# [Exercise]
A verbatim copy of the lines starting at the one with "Click Setup in" and ending at the last line below is required; include nothing else.
┌──
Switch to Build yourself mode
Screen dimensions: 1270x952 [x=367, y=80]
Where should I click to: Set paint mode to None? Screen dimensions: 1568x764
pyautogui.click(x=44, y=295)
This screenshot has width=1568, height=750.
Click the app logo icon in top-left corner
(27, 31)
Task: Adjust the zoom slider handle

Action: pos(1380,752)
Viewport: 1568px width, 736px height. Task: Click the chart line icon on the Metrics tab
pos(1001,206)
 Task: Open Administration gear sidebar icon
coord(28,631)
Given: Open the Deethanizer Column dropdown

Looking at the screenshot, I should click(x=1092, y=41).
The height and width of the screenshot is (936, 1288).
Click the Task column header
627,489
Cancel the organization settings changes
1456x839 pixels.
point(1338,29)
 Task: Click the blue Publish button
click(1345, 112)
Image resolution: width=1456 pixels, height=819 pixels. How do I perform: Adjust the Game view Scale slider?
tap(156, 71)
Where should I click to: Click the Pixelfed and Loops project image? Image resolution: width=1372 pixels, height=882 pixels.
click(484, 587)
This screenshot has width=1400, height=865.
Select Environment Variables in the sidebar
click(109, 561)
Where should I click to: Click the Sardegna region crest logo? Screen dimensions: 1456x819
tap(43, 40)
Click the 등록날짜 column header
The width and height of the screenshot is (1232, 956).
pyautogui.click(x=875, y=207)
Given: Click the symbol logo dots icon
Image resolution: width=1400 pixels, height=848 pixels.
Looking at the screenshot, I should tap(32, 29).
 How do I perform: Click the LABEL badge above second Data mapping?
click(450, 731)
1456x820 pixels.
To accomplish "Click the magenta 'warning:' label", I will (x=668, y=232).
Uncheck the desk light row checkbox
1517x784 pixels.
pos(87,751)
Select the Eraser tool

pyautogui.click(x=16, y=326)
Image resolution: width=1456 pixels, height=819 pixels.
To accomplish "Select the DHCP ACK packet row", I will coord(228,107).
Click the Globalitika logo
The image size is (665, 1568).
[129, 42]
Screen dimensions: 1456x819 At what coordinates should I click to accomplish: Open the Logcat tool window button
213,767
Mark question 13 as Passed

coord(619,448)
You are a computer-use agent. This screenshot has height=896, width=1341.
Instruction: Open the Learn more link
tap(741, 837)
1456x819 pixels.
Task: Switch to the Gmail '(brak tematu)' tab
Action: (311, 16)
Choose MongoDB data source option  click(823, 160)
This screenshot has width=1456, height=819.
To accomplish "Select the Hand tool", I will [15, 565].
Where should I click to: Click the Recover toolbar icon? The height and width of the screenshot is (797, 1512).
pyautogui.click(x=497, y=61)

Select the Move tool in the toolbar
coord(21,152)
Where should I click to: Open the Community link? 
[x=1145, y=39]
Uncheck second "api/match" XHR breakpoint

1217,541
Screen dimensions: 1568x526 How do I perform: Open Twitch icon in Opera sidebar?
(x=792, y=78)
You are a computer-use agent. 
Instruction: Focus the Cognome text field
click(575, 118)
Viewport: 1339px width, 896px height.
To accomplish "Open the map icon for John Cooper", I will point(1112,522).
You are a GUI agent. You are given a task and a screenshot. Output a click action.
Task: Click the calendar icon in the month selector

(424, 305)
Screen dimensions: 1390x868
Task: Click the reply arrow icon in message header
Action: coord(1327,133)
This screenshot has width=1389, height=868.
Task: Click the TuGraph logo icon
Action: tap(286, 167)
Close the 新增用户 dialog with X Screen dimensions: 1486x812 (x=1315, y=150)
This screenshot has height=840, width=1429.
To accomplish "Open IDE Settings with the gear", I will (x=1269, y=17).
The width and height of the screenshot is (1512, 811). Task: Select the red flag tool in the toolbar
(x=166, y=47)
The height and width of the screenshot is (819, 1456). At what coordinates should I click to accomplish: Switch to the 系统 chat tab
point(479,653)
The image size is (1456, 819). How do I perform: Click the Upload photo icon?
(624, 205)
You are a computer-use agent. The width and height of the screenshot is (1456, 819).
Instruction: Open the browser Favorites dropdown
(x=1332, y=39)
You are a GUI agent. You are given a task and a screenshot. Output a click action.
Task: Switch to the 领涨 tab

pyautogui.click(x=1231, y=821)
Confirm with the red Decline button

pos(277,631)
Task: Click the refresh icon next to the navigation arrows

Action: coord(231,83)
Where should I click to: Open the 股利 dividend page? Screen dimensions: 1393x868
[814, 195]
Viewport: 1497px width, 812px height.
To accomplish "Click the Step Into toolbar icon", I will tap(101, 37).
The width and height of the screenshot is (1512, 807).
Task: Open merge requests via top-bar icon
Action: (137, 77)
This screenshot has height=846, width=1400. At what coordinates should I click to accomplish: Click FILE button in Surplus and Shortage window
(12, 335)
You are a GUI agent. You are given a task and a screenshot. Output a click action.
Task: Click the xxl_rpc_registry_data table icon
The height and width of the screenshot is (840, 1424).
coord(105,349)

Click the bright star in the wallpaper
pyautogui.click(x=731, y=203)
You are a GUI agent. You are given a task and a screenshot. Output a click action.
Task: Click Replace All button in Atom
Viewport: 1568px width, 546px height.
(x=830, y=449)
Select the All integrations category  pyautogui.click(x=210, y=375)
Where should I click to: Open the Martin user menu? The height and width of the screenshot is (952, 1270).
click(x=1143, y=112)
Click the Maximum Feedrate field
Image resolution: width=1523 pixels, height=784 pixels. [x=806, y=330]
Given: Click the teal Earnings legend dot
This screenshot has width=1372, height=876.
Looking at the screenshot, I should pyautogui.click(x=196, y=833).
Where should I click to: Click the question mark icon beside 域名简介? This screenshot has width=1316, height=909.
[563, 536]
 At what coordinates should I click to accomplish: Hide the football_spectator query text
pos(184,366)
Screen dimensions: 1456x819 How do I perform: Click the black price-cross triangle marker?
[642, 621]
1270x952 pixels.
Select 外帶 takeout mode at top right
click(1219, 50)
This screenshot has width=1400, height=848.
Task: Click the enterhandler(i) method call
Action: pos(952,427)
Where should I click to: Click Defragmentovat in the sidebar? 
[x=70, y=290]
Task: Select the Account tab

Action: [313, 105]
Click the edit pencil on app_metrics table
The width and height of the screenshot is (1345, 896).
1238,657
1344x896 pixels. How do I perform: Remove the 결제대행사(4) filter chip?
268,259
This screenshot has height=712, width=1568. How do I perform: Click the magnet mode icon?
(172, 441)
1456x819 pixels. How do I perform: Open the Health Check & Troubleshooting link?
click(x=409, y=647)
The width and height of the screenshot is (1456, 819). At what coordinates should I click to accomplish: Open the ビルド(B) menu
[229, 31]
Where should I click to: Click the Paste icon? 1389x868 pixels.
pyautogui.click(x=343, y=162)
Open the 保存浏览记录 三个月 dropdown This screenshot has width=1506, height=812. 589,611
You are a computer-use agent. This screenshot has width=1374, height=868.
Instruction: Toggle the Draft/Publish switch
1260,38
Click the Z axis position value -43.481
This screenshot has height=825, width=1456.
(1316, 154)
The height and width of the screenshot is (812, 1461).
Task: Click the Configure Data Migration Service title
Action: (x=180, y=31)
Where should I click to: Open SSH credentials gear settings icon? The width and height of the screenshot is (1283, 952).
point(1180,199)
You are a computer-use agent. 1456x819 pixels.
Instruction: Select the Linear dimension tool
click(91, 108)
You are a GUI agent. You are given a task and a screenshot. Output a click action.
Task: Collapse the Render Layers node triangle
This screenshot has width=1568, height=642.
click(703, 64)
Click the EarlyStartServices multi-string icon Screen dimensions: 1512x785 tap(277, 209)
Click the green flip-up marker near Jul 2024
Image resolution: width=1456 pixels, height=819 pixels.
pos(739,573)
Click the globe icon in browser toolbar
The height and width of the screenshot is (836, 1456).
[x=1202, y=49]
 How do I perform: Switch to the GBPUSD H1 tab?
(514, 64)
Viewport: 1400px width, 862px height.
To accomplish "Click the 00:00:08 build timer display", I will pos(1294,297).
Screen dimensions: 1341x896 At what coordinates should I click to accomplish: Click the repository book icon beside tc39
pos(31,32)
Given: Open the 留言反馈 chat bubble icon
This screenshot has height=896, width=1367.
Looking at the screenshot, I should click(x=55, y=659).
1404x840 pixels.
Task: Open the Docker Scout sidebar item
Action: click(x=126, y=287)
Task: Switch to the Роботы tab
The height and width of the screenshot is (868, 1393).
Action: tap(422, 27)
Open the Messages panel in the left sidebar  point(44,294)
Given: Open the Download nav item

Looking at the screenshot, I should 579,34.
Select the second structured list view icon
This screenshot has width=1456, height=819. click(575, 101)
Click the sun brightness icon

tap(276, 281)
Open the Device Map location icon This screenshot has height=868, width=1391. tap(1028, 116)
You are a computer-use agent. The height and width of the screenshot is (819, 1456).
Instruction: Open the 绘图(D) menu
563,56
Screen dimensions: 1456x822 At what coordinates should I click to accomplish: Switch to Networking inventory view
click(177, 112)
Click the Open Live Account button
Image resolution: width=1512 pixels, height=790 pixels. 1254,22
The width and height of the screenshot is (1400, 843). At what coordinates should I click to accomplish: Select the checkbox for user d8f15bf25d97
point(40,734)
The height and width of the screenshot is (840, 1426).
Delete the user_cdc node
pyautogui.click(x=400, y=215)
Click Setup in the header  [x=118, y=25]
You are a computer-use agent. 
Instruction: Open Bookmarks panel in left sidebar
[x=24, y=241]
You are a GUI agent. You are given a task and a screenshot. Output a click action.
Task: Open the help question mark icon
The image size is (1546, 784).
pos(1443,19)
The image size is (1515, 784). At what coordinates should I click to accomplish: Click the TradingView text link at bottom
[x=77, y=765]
└──
# [Written response]
Click Setup in the header  [x=118, y=25]
You are a computer-use agent. 
Instruction: Open Bookmarks panel in left sidebar
[x=24, y=241]
You are a GUI agent. You are given a task and a screenshot. Output a click action.
Task: Open the help question mark icon
The image size is (1546, 784).
pos(1443,19)
The image size is (1515, 784). At what coordinates should I click to accomplish: Click the TradingView text link at bottom
[x=77, y=765]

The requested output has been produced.